Task description: Set down exactly the stretch of lines below that opens at the line containing "08 lưu ý quan trọng khi đi du lịch Ma" and continues through the last line of the entries, and nothing else.

Dataset records:
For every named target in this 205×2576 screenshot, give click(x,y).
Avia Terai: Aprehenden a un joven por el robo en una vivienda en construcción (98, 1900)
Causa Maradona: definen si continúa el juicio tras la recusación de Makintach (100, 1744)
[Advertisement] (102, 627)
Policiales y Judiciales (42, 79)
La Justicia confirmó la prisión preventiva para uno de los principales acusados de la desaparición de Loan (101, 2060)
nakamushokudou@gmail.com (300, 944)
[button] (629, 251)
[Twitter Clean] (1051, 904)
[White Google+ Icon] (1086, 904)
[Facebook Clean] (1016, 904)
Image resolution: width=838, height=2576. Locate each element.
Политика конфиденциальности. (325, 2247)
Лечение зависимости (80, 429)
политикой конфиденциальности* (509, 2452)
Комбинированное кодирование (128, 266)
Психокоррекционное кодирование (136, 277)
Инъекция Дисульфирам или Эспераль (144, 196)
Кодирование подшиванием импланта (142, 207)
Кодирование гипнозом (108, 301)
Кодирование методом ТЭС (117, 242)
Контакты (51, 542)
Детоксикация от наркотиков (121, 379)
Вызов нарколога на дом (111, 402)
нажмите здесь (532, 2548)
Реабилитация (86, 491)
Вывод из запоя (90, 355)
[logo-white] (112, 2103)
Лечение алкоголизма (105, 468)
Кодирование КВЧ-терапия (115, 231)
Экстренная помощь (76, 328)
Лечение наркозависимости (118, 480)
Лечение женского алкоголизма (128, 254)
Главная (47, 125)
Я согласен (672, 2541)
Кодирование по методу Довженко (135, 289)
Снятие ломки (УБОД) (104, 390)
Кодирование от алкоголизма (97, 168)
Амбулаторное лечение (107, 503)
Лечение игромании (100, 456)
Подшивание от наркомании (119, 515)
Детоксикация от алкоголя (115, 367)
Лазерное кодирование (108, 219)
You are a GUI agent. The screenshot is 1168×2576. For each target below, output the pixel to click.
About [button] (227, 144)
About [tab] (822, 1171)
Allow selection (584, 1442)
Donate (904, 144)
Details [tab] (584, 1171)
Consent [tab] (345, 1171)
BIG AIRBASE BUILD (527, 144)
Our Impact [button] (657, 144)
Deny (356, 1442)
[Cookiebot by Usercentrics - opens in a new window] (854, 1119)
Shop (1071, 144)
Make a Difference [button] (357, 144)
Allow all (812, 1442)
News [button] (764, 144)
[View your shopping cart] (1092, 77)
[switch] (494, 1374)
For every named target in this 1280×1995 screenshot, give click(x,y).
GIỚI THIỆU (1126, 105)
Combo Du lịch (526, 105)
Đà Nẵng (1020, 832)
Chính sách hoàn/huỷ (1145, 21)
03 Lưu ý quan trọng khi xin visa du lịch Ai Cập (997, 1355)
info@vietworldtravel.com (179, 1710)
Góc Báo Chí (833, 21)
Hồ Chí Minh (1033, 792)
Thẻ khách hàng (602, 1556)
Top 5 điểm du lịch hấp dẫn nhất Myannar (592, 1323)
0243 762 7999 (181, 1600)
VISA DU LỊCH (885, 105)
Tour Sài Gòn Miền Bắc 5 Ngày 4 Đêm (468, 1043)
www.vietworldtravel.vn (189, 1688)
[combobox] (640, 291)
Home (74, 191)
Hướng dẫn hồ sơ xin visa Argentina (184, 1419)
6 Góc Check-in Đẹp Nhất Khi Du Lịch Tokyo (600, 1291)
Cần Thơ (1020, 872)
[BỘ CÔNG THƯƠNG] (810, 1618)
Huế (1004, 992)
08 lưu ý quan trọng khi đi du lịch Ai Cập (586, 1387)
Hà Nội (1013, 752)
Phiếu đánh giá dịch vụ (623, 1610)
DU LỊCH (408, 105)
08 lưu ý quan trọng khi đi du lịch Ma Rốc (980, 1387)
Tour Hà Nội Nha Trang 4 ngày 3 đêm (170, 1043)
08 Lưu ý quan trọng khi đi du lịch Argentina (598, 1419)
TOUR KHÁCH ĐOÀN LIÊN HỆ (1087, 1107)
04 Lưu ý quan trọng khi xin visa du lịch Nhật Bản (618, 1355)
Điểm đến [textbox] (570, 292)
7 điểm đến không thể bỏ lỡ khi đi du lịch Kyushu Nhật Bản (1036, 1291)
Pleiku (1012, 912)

Answer area:
08 lưu ý quan trọng khi đi du lịch Ma Rốc (980, 1387)
Tour Hà Nội Nha Trang 4 ngày 3 đêm (170, 1043)
08 Lưu ý quan trọng khi đi du lịch Argentina (598, 1419)
TOUR KHÁCH ĐOÀN LIÊN HỆ (1087, 1107)
04 Lưu ý quan trọng khi xin visa du lịch Nhật Bản (618, 1355)
Điểm đến [textbox] (570, 292)
7 điểm đến không thể bỏ lỡ khi đi du lịch Kyushu Nhật Bản (1036, 1291)
Pleiku (1012, 912)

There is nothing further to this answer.